En Méditerranée, les ONG sont accusées d’entente – à tous les sens du terme – avec des réseaux de passeurs qui font fortune sur le dos des migrants clandestins. En Israël – répétons-le – les ONG sont infiltrés par le Hamas et le Jihad Islamique. Et même la Croix-Rouge est aujourd’hui un fer de lance du wokisme.
La perte de crédibilité a atteint l’opinion publique : un sondage mené dans 28 pays par le Baromètre de confiance Edelman a révélé que les personnes interrogées considéraient les entreprises comme tout aussi éthiques que les ONG et souvent plus efficaces.
Est-ce la fin des ONG ?
Les ONG ont toujours été des outils de soft power. Ne survivront que celles qui seront considérées comme utiles… aux objectifs de leur sponsor.

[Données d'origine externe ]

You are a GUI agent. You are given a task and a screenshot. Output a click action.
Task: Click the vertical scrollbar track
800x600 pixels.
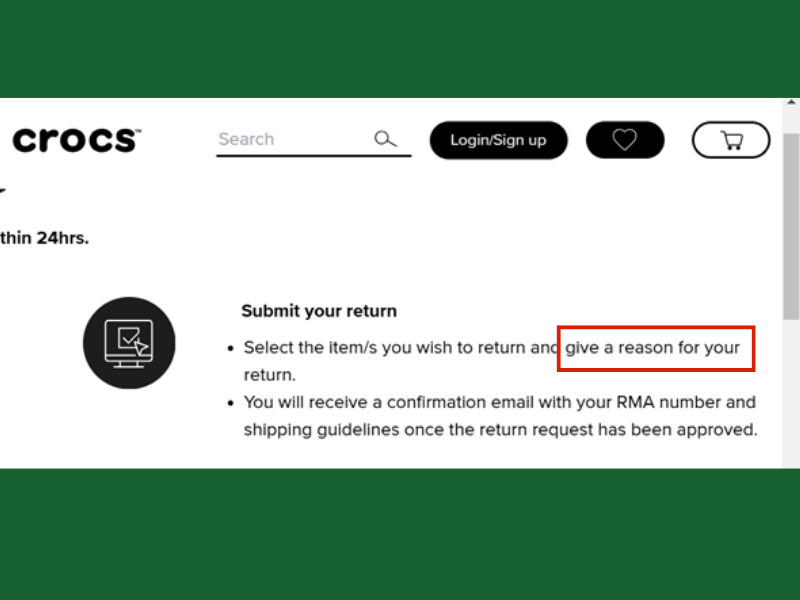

Une enquête du Washington Post a montré que près de 60 ONG chinoises opéraient au sein des Nations Unies comme une extension du Parti Communiste Chinois (PCC). Le Qatar Fund for Development (QFFD) se présente comme une ONG à but non lucratif, mais nombreux sont ceux qui estiment que cette organisation sert de véhicule « aux stratégies diplomatiques plus larges du Qatar ».
La Fondation Russkiy Mir ou World Without Nazism financées par le Kremlin sont actives dans les diasporas russes. D’autres ONG russes « pro-famille » et « anti-LGBT », s’activent en Europe et en Afrique.
Les ONG qui ont des soucis de financement peuvent aller frapper à ces portes-là.